2. Add the prepared cuttlefish meat with the bean sprouts, salt, vinegar, and lemon juice and cook over high heat for several minutes until the sauce thickens. Garnish with mint and serve with rice.

Beef Rendang

Our friend Adam was angered by the lack of beef on the original menu we planned, so we attempted to appease him with this dish that originates in the neighboring Indonesian island of Sumatra. The Sumatran version is a bit simpler than this one and omits most of the dry spices. This version shows a good deal of Indian influence with the addition of a simple masala of cumin, turmeric, coriander, and pepper.
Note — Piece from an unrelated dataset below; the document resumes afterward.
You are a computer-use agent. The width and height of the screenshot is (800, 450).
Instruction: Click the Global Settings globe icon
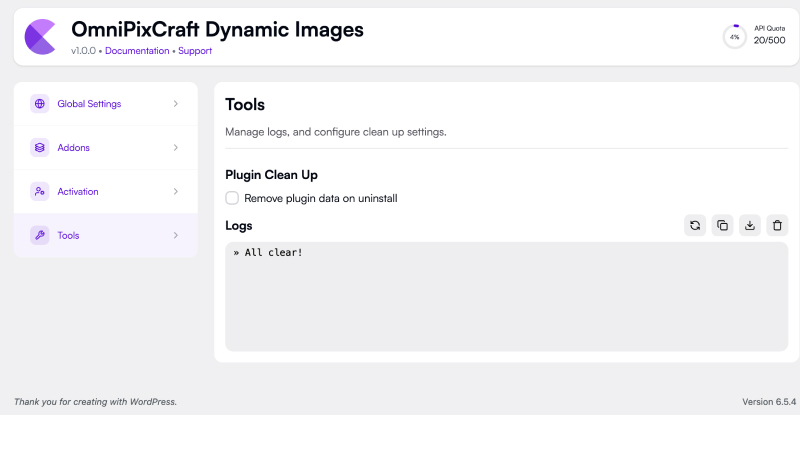(x=39, y=104)

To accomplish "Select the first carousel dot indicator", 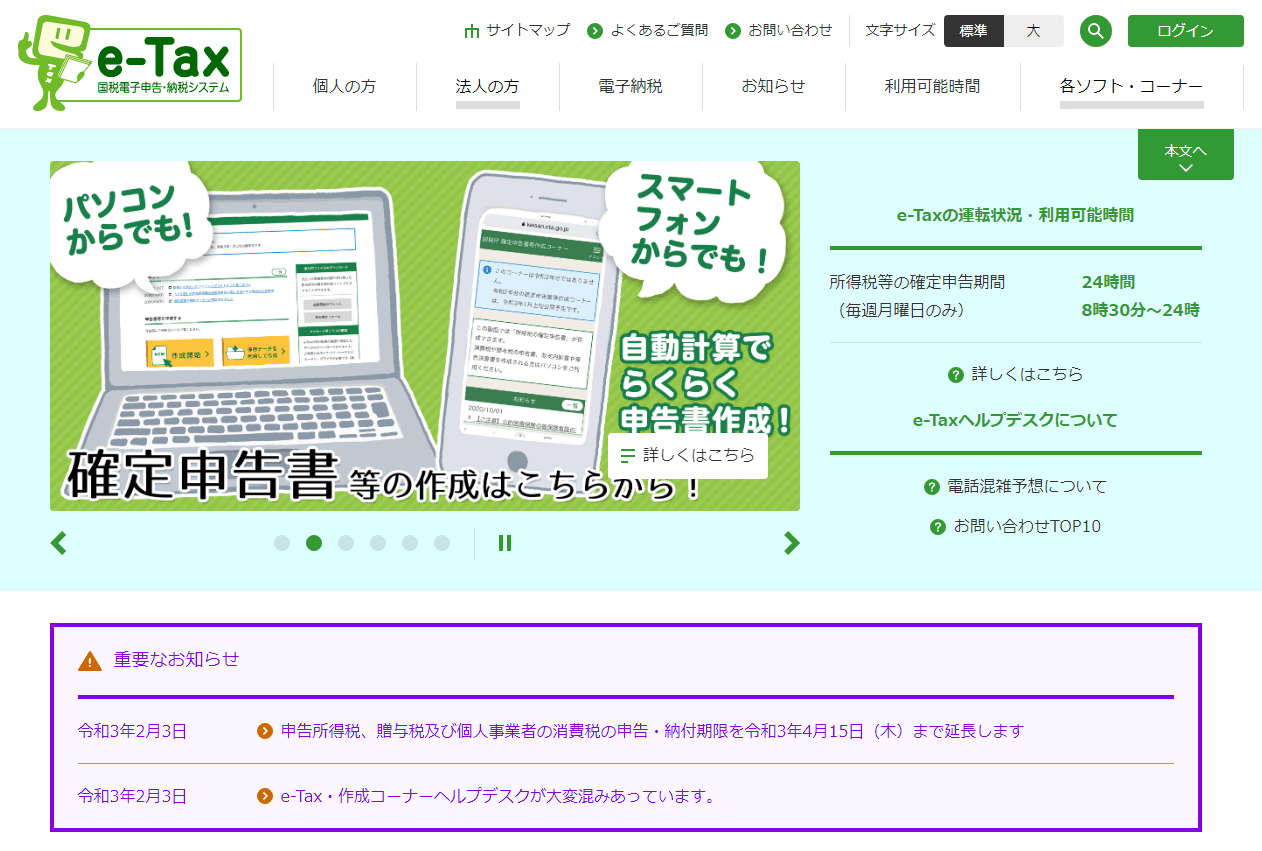I will click(x=282, y=543).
Adam seemed pleased with the dish and we are still good friends.

8 shallots pealed and thinly sliced
3 garlic cloves
1 inch piece of ginger
1/4 cup chopped hot chillies (or to taste)
6 cups coconut milk
2 lbs boneless beef chuck cut into 1 inch cubes
zest of 2 limes
4 stalks of lemongrass
2 tsp cumin ground
1 tsp black pepper ground
1 tsp coriander ground
1/2 tsp turmeric ground

1. In a blender combine the shallots, garlic, chillies, ginger, and a 1/2 cup of the coconut milk. Blend them into a smooth paste and pour this over the beef.
2. In a heavy pot bring the remaining coconut milk to a boil with the lemongrass and lime zest. Simmer this for about 15 minutes.
3. Add the beef and ground spices to the pot and bring to a simmer. Cook the pot over low heat uncovered for 2-3 hours or until the beef is tender and nearly all the liquid has evaporated. Add water if the it becomes too thick to avoid burning stew. This can be made up to 3 days ahead of time and should be reheated before serving (although many seem to have no problem eating this at room temperature.)

Singapore Sling

I was pleased to find that this popular old-timey cocktail is actually Singaporean in origin. Apparently it was developed in the Raffles Hotel around 1915 and has since gone on to be a favorite amongst grandmothers everywhere. In Chicago, it has become a popular cocktail at the California Clipper (a great bar everybody should check out)

2 parts gin
1 part brandy
Club soda
Pineapple Juice
Splash of Grenadine

This one is all about ratio and taste. Simply combine the proper ratios of gin and brandy and dilute with club soda and pineapple juice to taste. Splash with grenadine and shake with ice. Strain into serving glasses and celebrate! If you have cherry brandy, omit the grenadine. Feel free to garnish with cherries and pineapple chunks.

In Conclusion

Singapore is an amazing culinary destination that draws its influences from every corner of Asia. I am eternally jealous of my good friend Hudson getting to spend the next year out there, because I'm sure that every day he is eating something much better than whatever I am having. The dinner itself turned out great and everybody ate their fill and drank way too much as usual. We would like to apologize for the delay we've had in posting this one. Our internet was out all of last week and I wasn't able to post any photos. Egypt and Malta should be up shortly. Cheers!